Raw records
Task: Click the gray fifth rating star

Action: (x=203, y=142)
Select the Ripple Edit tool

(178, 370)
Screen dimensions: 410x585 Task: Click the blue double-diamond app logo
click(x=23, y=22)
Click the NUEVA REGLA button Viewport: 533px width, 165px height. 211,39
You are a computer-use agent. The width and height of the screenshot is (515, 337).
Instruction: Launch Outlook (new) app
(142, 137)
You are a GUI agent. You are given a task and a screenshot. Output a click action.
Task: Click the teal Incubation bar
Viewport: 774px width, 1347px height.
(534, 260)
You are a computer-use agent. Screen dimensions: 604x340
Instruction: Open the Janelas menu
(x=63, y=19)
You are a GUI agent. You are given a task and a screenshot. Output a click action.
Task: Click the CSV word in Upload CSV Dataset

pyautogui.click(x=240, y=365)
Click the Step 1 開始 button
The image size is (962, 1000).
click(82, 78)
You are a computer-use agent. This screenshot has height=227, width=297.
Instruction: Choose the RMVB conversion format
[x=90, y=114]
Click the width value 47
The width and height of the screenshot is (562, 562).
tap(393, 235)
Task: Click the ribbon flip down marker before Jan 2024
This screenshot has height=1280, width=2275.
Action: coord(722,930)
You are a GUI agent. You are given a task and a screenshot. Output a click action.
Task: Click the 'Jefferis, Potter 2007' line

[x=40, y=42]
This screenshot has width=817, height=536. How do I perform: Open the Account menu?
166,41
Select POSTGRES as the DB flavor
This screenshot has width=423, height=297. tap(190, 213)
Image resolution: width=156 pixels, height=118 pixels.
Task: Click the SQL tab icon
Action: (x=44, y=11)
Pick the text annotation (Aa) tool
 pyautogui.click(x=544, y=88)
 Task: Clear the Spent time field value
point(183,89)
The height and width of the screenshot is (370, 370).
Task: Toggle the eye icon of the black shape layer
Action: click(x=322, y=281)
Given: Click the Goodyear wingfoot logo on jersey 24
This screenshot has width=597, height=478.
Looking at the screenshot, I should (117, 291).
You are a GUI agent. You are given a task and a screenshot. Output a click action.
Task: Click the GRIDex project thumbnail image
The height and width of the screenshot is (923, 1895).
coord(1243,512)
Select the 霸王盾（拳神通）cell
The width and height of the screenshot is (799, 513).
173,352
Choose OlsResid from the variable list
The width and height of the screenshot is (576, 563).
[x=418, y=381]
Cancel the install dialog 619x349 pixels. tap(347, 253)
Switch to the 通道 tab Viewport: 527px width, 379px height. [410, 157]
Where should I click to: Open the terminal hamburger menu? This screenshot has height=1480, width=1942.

* **Exercise description**
Copy the rows verbatim, starting at the line that contains "Task: Clear the Spent time field value" and ending after the line that contains "[x=418, y=381]".

* **Answer for the task**
 Task: Clear the Spent time field value
point(183,89)
The height and width of the screenshot is (370, 370).
Task: Toggle the eye icon of the black shape layer
Action: click(x=322, y=281)
Given: Click the Goodyear wingfoot logo on jersey 24
This screenshot has width=597, height=478.
Looking at the screenshot, I should (117, 291).
You are a GUI agent. You are given a task and a screenshot. Output a click action.
Task: Click the GRIDex project thumbnail image
The height and width of the screenshot is (923, 1895).
coord(1243,512)
Select the 霸王盾（拳神通）cell
The width and height of the screenshot is (799, 513).
173,352
Choose OlsResid from the variable list
The width and height of the screenshot is (576, 563).
[x=418, y=381]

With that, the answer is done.